**Assignment:**
Provide the number of lines in the records that hold the string "item", without any other words.

**Source data:**
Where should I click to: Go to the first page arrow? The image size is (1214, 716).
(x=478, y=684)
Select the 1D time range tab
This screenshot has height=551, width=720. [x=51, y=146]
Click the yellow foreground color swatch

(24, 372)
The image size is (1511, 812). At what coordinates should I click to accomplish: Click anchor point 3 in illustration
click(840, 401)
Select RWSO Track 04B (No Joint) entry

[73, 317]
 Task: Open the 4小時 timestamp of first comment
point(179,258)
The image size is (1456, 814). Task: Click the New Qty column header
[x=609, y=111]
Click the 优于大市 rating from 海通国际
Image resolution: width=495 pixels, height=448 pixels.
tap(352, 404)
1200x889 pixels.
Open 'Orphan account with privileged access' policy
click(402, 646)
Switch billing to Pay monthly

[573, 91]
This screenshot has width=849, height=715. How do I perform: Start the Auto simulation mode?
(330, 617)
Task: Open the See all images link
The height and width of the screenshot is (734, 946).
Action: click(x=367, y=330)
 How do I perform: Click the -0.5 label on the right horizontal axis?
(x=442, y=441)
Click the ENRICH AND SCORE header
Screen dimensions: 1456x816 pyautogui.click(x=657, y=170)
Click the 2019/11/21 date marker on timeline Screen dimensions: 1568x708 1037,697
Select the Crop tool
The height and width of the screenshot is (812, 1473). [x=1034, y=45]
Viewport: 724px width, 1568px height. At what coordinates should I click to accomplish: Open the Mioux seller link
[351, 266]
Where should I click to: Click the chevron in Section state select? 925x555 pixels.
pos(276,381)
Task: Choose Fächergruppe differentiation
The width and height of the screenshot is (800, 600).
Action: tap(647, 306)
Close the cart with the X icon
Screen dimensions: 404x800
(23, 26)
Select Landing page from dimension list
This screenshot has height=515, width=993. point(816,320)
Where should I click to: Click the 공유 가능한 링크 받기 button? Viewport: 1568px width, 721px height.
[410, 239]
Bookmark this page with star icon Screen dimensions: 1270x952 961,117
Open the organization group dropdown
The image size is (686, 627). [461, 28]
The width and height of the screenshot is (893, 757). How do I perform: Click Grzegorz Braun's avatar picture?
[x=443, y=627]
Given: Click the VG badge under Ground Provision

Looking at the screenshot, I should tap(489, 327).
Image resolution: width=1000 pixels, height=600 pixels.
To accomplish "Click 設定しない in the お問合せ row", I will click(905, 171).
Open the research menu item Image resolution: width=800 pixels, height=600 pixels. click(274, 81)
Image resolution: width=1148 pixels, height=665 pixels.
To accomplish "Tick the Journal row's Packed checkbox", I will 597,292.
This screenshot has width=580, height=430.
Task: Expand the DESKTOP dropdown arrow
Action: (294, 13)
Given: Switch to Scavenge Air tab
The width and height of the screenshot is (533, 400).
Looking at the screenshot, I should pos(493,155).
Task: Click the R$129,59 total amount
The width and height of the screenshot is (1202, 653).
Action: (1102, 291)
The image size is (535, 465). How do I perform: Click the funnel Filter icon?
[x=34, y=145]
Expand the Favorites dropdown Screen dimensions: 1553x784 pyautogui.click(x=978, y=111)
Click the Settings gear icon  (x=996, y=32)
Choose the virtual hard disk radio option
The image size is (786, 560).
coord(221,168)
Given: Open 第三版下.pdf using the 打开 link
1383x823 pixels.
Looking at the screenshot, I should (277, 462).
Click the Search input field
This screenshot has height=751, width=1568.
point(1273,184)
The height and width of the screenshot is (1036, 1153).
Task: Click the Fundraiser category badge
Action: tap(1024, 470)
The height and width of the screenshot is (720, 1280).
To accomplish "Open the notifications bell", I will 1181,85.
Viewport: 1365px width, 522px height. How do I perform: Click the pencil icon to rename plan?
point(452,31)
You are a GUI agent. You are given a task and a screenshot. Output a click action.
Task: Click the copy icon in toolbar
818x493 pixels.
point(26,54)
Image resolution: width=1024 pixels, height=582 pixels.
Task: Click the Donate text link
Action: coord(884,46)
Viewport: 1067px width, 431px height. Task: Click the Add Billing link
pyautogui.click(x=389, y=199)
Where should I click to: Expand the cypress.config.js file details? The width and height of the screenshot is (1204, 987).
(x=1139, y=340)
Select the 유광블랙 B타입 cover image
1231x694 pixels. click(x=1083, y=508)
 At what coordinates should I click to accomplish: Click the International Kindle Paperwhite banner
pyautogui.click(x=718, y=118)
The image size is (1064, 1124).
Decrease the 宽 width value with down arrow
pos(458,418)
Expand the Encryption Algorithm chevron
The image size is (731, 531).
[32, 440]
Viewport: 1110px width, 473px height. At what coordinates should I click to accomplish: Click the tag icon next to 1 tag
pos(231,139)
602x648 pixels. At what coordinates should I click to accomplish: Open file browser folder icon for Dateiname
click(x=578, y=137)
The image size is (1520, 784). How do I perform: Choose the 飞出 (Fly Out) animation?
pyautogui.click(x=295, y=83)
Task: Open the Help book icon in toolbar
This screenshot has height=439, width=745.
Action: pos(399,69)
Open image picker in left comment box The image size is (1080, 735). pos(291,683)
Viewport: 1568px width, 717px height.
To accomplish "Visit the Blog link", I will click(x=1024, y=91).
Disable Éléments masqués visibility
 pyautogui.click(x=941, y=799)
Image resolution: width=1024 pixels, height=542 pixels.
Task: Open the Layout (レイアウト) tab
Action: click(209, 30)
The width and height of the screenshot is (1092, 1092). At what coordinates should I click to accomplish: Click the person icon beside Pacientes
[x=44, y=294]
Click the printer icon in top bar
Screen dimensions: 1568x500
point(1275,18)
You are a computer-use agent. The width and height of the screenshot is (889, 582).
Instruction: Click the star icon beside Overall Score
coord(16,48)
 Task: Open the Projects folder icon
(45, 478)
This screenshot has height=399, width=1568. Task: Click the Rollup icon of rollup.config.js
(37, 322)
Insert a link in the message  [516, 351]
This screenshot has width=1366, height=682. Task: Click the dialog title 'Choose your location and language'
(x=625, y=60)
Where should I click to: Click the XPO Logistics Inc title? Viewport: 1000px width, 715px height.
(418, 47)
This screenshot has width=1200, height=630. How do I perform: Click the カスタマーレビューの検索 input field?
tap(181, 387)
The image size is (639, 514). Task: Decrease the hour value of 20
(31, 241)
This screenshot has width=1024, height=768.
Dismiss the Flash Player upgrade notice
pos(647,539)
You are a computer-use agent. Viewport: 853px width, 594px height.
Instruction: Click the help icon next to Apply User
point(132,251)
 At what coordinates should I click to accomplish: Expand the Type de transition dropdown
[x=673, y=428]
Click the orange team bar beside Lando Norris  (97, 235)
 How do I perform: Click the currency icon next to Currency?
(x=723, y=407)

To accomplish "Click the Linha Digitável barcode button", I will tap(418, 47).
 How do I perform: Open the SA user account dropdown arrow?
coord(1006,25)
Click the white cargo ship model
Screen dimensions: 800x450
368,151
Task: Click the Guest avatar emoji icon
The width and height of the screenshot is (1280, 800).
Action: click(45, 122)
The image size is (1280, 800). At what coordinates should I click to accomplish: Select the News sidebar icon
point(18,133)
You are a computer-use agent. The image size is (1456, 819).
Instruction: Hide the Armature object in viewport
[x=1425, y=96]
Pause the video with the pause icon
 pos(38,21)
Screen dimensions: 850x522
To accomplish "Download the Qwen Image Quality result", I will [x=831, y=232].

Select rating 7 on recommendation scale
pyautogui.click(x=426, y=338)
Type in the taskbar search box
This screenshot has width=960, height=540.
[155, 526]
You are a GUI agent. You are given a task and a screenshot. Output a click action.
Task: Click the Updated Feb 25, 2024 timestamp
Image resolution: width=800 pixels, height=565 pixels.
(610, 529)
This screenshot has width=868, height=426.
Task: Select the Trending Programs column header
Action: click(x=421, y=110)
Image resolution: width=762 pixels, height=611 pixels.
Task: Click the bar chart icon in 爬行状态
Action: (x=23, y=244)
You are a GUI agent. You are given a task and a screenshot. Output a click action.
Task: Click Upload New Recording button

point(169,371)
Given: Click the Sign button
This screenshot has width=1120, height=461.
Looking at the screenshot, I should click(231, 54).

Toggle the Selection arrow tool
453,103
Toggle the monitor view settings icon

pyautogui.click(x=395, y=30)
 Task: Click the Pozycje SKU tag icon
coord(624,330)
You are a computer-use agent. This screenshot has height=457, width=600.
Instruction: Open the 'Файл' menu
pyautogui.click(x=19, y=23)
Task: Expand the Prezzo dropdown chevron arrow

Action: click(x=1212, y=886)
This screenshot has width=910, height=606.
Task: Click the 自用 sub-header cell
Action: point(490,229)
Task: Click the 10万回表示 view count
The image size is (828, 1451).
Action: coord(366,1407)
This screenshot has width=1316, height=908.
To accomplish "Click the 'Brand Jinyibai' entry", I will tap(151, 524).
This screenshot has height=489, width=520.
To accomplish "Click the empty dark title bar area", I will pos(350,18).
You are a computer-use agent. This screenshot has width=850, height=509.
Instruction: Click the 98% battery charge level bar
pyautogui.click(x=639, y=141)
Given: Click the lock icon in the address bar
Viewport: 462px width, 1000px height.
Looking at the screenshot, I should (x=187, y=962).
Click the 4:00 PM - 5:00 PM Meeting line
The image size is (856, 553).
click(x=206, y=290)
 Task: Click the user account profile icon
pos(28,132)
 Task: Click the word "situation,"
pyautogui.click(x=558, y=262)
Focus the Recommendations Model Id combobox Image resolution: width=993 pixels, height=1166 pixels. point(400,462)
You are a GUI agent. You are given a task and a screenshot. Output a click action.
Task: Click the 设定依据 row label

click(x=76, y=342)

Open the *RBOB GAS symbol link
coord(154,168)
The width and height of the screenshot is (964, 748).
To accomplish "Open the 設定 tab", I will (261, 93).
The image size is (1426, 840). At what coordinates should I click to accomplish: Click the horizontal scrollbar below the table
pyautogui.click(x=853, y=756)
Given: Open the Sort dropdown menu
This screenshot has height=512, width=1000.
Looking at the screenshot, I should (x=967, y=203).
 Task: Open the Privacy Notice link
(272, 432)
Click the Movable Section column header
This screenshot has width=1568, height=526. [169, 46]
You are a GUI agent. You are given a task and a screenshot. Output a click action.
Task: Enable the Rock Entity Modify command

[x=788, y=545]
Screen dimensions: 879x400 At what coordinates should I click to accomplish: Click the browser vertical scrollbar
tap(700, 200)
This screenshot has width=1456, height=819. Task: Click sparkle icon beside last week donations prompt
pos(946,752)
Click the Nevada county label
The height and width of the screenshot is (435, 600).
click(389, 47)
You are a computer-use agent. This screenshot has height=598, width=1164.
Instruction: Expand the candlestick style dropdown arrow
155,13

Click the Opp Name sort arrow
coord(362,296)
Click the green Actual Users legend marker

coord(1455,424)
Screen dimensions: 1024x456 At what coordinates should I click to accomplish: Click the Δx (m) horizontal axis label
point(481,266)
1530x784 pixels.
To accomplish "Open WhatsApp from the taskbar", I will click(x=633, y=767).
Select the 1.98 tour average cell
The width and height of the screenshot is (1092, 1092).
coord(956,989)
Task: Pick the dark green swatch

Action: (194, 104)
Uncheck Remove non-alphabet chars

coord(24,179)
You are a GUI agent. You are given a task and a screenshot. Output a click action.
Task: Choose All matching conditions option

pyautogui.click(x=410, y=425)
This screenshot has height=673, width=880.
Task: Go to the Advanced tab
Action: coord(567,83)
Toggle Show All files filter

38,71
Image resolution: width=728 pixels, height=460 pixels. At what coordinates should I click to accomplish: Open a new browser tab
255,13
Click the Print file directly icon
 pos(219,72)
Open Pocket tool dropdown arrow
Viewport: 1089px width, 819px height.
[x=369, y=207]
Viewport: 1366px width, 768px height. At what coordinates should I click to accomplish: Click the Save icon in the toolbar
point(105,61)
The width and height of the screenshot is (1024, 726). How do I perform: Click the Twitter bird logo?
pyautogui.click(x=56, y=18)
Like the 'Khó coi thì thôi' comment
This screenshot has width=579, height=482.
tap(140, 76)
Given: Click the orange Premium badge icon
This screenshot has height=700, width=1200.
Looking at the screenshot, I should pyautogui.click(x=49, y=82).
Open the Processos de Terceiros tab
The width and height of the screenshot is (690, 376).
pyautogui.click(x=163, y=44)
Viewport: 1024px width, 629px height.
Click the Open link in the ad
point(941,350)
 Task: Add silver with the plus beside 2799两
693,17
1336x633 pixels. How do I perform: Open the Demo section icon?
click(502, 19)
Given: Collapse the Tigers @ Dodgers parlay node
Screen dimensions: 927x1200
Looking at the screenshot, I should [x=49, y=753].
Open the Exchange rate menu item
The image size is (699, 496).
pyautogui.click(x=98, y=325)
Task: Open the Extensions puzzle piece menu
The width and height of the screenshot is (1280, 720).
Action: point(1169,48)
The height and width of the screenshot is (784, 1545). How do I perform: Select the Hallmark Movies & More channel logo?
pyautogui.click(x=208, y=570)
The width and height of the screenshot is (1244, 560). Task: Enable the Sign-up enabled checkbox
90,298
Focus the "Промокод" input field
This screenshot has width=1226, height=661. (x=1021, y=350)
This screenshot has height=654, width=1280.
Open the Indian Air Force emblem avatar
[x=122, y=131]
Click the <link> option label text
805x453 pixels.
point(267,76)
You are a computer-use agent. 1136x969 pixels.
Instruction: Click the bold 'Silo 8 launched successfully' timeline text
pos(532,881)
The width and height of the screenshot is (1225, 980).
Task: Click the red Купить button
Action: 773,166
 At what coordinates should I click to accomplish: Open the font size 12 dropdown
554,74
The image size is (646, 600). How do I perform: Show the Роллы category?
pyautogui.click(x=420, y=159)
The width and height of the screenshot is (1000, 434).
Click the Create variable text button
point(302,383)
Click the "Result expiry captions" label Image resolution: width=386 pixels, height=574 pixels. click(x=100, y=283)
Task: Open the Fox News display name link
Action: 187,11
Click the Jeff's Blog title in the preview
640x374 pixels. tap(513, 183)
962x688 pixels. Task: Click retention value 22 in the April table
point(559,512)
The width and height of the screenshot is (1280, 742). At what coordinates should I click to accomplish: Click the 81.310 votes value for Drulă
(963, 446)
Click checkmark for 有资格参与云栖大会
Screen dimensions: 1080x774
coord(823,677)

**Answer to this problem:**
2